Directions for this task:
Output each entry verbatim.

Dataset entries:
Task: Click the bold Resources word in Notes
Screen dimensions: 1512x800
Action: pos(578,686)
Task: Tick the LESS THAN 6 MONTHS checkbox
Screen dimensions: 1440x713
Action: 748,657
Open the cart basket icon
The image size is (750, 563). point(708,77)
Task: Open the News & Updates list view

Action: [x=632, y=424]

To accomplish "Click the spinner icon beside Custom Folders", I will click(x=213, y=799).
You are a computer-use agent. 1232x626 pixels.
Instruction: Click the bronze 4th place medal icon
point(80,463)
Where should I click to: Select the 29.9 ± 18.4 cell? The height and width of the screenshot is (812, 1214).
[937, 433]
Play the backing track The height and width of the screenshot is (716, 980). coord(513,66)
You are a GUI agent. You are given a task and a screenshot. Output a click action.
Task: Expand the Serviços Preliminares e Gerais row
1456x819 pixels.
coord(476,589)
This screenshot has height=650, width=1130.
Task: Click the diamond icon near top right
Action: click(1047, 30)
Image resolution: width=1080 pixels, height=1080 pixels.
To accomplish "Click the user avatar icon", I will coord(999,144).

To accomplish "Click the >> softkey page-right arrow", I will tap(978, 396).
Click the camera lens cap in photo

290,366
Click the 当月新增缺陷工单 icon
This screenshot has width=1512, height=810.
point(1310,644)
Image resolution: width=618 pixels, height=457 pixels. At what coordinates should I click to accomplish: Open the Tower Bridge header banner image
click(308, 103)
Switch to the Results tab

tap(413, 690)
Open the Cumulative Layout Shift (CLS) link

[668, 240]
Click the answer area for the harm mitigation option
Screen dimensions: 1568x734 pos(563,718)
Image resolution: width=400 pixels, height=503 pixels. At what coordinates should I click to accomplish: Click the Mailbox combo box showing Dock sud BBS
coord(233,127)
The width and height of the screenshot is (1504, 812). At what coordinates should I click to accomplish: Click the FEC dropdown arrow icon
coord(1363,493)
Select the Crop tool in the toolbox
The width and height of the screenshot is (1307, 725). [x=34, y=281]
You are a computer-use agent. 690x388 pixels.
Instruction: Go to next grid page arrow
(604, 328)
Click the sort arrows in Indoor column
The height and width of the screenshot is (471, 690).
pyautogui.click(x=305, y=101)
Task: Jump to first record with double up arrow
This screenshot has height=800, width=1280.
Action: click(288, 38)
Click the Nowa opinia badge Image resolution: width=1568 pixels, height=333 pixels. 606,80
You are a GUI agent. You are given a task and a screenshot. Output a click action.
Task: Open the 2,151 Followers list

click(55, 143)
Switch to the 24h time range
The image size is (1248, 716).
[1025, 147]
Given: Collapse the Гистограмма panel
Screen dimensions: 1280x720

Response to this exercise:
Task: Click the bold Resources word in Notes
Screen dimensions: 1512x800
Action: pos(578,686)
Task: Tick the LESS THAN 6 MONTHS checkbox
Screen dimensions: 1440x713
Action: 748,657
Open the cart basket icon
The image size is (750, 563). point(708,77)
Task: Open the News & Updates list view

Action: [x=632, y=424]

To accomplish "Click the spinner icon beside Custom Folders", I will click(x=213, y=799).
You are a computer-use agent. 1232x626 pixels.
Instruction: Click the bronze 4th place medal icon
point(80,463)
Where should I click to: Select the 29.9 ± 18.4 cell? The height and width of the screenshot is (812, 1214).
[937, 433]
Play the backing track The height and width of the screenshot is (716, 980). coord(513,66)
You are a GUI agent. You are given a task and a screenshot. Output a click action.
Task: Expand the Serviços Preliminares e Gerais row
1456x819 pixels.
coord(476,589)
This screenshot has height=650, width=1130.
Task: Click the diamond icon near top right
Action: click(1047, 30)
Image resolution: width=1080 pixels, height=1080 pixels.
To accomplish "Click the user avatar icon", I will coord(999,144).

To accomplish "Click the >> softkey page-right arrow", I will tap(978, 396).
Click the camera lens cap in photo

290,366
Click the 当月新增缺陷工单 icon
This screenshot has width=1512, height=810.
point(1310,644)
Image resolution: width=618 pixels, height=457 pixels. At what coordinates should I click to accomplish: Open the Tower Bridge header banner image
click(308, 103)
Switch to the Results tab

tap(413, 690)
Open the Cumulative Layout Shift (CLS) link

[668, 240]
Click the answer area for the harm mitigation option
Screen dimensions: 1568x734 pos(563,718)
Image resolution: width=400 pixels, height=503 pixels. At what coordinates should I click to accomplish: Click the Mailbox combo box showing Dock sud BBS
coord(233,127)
The width and height of the screenshot is (1504, 812). At what coordinates should I click to accomplish: Click the FEC dropdown arrow icon
coord(1363,493)
Select the Crop tool in the toolbox
The width and height of the screenshot is (1307, 725). [x=34, y=281]
You are a computer-use agent. 690x388 pixels.
Instruction: Go to next grid page arrow
(604, 328)
Click the sort arrows in Indoor column
The height and width of the screenshot is (471, 690).
pyautogui.click(x=305, y=101)
Task: Jump to first record with double up arrow
This screenshot has height=800, width=1280.
Action: click(288, 38)
Click the Nowa opinia badge Image resolution: width=1568 pixels, height=333 pixels. 606,80
You are a GUI agent. You are given a task and a screenshot. Output a click action.
Task: Open the 2,151 Followers list

click(55, 143)
Switch to the 24h time range
The image size is (1248, 716).
[1025, 147]
Given: Collapse the Гистограмма panel
Screen dimensions: 1280x720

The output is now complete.